— BEGIN Passage —

# Trans Fluid Change '05 Frontier - How much Oil?



## YellowP5 (Nov 21, 2005)

Hi guys and gals, I have a quick question. My '05 Frontier says in the owners manual that the manual transmission has a capacity of 2 3/8 qts, but when I just changed it, I got more than that out and when I put in 3 qts it still wasn't dribbling out the fill hole. Do you know what the capacity really is? I am hopping it is right at 3, but am not exactly sure how much I got out. If you know, that would be great. 

Thank you,

Michael

BTW - Mine is an '05 with the 6spd manual and V6.


----------



## Bror Jace (Apr 26, 2003)

Do you think you drained out more than 3 quarts?

Knowing lots of manual transmissions, I'd say you're pretty close to having it full and it might only take another few ounces to get the oil weeping out of the fill/check hole.

In other words, I think it's safe to button it up and drive to the store to get another quart. I can't imagine it would hold more than 4 quarts.  The trend these days is towards smaller sumps, not larger ones.

You are wise changing the factory oil out after just one year ... gets rid of all the break-in debris before it causes too much more wear. What oil did you use?

— END Passage —

§ Requests:
1) In the Frontier transmission-fluid thread, reproduce the text from "Knowing lots of" up to and including "the fill/check hole.".
2) Quote every sentence in the two posts of the Frontier transmission-fluid thread, leaving out the title, that ends with a question mark.
3) Write the next part of the Frontier transmission-fluid thread, picking up from its last post.

— BEGIN Entries —

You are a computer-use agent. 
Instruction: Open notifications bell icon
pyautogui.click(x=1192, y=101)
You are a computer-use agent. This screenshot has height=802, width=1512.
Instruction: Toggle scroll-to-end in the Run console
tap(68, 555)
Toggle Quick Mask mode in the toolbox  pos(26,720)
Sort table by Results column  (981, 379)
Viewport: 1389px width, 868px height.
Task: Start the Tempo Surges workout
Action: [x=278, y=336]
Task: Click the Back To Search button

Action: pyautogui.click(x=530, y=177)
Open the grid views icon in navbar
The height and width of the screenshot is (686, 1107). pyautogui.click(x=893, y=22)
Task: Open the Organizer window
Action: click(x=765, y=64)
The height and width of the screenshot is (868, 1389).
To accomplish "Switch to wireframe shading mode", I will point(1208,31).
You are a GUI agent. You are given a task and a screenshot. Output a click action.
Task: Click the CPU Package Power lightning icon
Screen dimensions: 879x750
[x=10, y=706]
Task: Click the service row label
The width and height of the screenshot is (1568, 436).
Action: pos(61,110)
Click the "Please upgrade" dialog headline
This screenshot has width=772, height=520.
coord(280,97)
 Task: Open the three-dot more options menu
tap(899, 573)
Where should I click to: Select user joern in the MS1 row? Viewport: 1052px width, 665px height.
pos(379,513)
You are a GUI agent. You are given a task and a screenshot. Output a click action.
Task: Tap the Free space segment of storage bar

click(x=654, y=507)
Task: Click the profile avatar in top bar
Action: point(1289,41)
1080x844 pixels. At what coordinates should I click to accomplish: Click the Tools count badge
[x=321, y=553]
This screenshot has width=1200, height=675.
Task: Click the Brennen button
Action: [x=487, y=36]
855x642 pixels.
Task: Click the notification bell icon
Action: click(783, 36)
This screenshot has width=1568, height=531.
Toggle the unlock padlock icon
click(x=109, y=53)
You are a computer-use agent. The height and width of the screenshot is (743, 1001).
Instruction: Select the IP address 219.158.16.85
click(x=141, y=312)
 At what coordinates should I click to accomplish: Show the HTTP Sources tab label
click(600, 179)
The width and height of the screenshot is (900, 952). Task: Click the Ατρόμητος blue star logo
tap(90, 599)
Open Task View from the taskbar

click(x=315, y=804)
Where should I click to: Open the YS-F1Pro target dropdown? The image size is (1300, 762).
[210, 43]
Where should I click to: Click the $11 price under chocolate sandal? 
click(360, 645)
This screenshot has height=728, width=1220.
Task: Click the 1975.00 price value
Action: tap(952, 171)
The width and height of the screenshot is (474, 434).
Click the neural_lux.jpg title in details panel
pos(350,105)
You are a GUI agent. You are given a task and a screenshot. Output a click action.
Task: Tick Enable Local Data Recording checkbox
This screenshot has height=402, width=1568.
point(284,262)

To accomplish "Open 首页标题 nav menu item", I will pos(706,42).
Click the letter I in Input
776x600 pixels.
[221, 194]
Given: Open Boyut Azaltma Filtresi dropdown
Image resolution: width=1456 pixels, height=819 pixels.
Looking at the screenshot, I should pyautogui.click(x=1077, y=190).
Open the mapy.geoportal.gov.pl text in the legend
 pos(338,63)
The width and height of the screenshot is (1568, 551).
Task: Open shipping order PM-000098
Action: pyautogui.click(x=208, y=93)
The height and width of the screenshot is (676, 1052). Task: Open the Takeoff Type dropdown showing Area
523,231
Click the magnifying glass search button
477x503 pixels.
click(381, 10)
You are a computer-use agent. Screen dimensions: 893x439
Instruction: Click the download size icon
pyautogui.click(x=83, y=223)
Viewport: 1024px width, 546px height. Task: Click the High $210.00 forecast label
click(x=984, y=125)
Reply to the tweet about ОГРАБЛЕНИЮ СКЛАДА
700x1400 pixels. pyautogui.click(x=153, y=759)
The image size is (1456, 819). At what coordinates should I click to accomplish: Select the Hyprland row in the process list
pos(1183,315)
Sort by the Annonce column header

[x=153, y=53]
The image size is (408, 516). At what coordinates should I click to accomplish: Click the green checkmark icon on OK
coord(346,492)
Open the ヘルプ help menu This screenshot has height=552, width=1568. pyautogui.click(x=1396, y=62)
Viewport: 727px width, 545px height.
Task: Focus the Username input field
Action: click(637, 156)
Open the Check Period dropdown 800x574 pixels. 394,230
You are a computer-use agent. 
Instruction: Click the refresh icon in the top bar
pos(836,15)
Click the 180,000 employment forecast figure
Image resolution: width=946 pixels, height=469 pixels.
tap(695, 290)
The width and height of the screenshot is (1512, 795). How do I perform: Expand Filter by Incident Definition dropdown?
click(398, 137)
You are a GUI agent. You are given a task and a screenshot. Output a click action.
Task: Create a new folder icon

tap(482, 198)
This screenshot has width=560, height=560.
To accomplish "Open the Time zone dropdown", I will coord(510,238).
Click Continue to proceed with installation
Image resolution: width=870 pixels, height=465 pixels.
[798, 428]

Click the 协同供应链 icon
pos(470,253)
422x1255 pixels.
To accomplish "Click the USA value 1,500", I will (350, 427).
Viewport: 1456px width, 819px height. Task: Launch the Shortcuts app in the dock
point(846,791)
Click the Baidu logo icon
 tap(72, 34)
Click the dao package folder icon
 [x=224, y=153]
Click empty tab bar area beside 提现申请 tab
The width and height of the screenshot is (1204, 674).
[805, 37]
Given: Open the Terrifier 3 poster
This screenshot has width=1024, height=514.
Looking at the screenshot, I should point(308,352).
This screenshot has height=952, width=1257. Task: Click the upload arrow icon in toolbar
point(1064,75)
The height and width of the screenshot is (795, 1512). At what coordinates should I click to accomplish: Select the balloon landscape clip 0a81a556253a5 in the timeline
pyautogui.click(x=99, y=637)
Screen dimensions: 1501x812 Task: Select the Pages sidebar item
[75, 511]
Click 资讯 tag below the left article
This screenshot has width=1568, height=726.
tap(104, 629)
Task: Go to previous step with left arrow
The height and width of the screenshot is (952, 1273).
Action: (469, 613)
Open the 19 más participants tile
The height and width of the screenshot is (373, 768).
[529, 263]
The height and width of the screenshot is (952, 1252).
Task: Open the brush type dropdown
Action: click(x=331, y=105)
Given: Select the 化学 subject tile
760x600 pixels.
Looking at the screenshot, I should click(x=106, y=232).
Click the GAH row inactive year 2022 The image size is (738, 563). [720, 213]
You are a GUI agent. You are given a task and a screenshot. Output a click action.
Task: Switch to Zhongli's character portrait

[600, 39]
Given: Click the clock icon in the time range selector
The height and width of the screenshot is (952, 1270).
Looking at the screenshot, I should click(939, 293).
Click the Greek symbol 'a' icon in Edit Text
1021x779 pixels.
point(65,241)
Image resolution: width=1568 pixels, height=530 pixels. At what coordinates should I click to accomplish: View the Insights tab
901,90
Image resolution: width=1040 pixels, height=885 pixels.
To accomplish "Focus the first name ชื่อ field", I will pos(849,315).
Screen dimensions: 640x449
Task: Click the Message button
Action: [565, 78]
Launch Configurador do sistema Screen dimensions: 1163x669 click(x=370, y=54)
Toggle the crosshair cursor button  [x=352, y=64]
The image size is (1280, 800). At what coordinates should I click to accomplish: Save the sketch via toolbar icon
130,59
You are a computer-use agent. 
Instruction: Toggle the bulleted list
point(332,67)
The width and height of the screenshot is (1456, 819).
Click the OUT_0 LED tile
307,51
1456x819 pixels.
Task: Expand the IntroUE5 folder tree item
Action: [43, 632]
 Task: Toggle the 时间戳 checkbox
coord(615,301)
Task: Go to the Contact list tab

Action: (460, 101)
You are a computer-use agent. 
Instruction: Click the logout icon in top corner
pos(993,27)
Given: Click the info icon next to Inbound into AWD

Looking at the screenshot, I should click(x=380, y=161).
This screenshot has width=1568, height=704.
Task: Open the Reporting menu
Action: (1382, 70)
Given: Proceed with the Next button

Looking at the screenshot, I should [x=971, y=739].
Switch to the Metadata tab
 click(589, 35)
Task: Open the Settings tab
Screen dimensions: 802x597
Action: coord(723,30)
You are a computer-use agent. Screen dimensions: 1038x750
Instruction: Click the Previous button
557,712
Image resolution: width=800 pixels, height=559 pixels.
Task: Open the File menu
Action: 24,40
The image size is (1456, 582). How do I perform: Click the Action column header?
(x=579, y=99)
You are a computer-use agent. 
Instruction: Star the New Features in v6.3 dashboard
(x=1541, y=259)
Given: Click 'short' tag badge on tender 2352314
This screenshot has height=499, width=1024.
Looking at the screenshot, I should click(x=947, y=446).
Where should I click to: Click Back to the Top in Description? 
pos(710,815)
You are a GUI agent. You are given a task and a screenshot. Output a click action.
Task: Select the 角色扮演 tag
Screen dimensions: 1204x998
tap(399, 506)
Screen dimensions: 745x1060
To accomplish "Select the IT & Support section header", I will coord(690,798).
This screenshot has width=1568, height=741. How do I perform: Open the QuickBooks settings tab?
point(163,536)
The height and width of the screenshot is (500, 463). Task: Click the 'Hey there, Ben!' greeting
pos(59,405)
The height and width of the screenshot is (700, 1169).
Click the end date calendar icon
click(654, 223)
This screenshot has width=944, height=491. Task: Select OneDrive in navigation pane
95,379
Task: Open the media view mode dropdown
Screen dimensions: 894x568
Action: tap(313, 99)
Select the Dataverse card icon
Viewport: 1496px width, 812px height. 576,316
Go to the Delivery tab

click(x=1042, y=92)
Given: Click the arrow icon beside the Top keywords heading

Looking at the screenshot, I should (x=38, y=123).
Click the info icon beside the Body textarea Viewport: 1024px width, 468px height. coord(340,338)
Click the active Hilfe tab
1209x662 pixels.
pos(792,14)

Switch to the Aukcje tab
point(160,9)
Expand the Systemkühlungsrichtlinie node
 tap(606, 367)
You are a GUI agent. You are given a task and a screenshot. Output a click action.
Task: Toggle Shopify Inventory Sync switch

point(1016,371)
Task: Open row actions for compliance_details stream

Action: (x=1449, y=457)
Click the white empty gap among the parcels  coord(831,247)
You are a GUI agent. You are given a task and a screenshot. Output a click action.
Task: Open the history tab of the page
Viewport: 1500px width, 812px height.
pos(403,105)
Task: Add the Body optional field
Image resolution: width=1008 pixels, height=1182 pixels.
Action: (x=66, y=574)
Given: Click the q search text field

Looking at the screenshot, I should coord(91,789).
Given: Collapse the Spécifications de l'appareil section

— END Entries —

§ Final results:
1)
Knowing lots of manual transmissions, I'd say you're pretty close to having it full and it might only take another few ounces to get the oil weeping out of the fill/check hole.

2)
Do you know what the capacity really is?
Do you think you drained out more than 3 quarts?
What oil did you use?

3)
----------



## YellowP5 (Nov 21, 2005)

Thank you for the reply. I am trying to be good to my truck, so it's right at 5300 miles and I'm changing the trans, dif and Power Steering to Redline. I am using Redline MT 90 in the trans and Redline 75 - 140 in the differential. I am changing the power steering fluid out with Redline PS fluid today/tomorrow. I know I will be pretty rough on the truck, so as much that I can do to baby it now I hope the better :thumbup: . 

Anyway, thanks for the encouraging words. I am just really glad there is a race shop not too far away that caries the Redline products at a decent price. I will unfortunately have to wait till tomorrow to get it since they are closed today. 

Thanks,

Michael


----------



## John Kr (Nov 7, 2005)

Way did you change the oil so early?

Changing of oil in the gearbox and differential should be done after many years.
Changing of power steering fluid should be never done…

What stand in the instruction manual about changing of oil?

Anyway, be shore you refill the right type of oil.
:thumbup:


----------



## jerryp58 (Jan 6, 2005)

YellowP5 said:


> Hi guys and gals, I have a quick question. My '05 Frontier says in the owners manual that the manual transmission has a capacity of 2 3/8 qts, but when I just changed it, I got more than that out and when I put in 3 qts it still wasn't dribbling out the fill hole. Do you know what the capacity really is? I am hopping it is right at 3, but am not exactly sure how much I got out. If you know, that would be great.
> 
> Thank you,
> 
> ...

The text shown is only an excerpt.